Instructions:
1 - Write out the 2010 World U-17 Hockey Challenge text from "Tournament details" to "6 host cities)", word for word.
2 - According to the 2010 World U-17 Hockey Challenge text, which team did the United States defeat in the gold-medal game, and by what score?

2010 World U-17 Hockey Challenge

Tournament details
- Host country: Canada
- Venue(s): McIntyre Community Building Jus Jordan Arena Tim Horton Arena Kapuskasing Sports Palace Joe Mavrinac Community Complex New Liskeard Arena (in 6 host cities)
- Dates: December 28 - January 4
- Teams: 10

= 2010 World U-17 Hockey Challenge =

Ice hockey tournament

The 2010 World U-17 Hockey Challenge was an international ice hockey tournament held in Timmins, Iroquois Falls, Cochrane / Kapuskasing, Kirkland Lake, New Liskeard, Ontario, Canada between December 28, 2009, and January 4, 2010. The venues used for the tournament included the McIntyre Arena in Timmins, Jus Jordan Arena in Iroquois Falls, Tim Horton Arena in Cochrane, the Kapuskasing Sports Palace in Kapuskasing, Joe Mavrinac Community Complex in Kirkland Lake, and the New Liskeard Arena in New Liskeard. The United States won its third title, defeating Canada Ontario 2-1 in the gold-medal game.

== Participating teams ==

Canada entered five regional teams from across the country. These teams were:
- CAN Atlantic (New Brunswick, Newfoundland, Nova Scotia and Prince Edward Island)
- CAN Quebec
- CAN Ontario
- CAN Western (Manitoba and Saskatchewan)
- CAN Pacific (Alberta and British Columbia)

Data supplied:
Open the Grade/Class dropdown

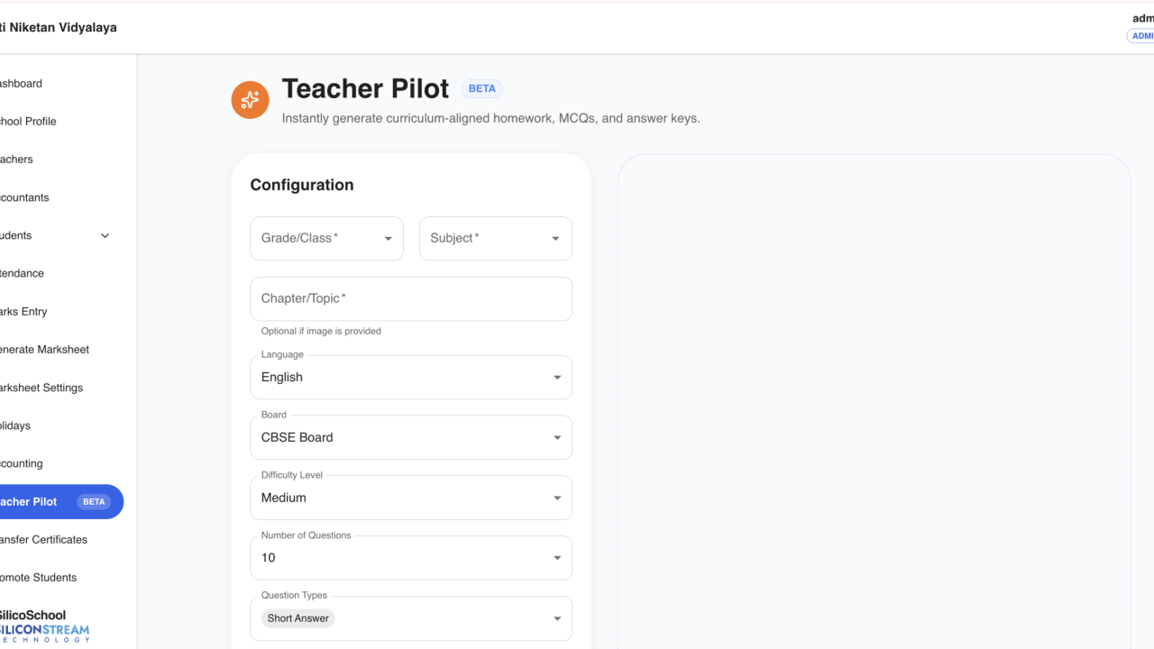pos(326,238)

---

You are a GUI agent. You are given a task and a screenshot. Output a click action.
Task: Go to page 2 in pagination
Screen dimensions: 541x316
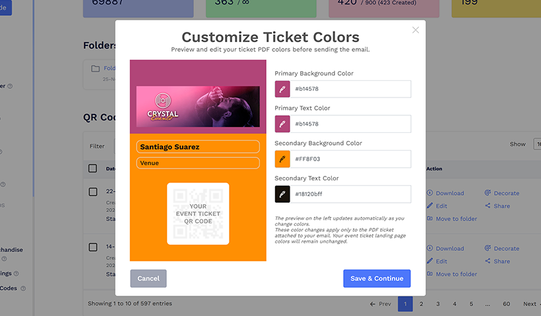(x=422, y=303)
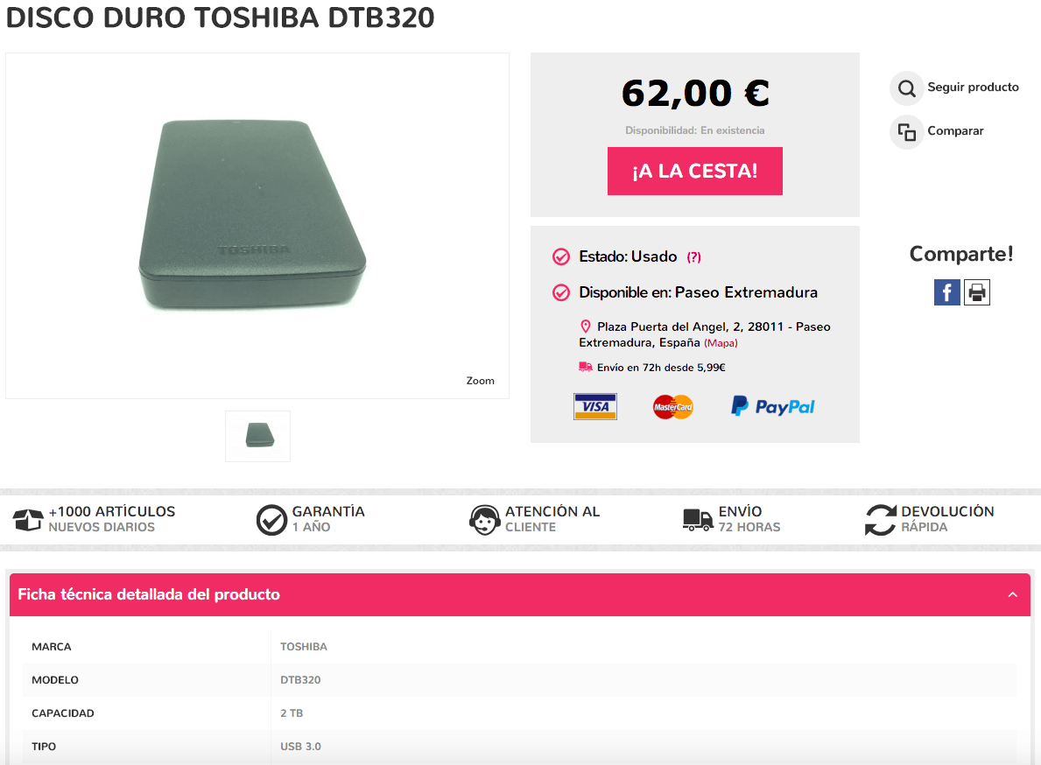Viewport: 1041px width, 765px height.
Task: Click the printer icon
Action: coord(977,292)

Solutions below:
1 -
Tournament details
- Host country: Canada
- Venue(s): McIntyre Community Building Jus Jordan Arena Tim Horton Arena Kapuskasing Sports Palace Joe Mavrinac Community Complex New Liskeard Arena (in 6 host cities)

2 - Canada Ontario, by a score of 2-1.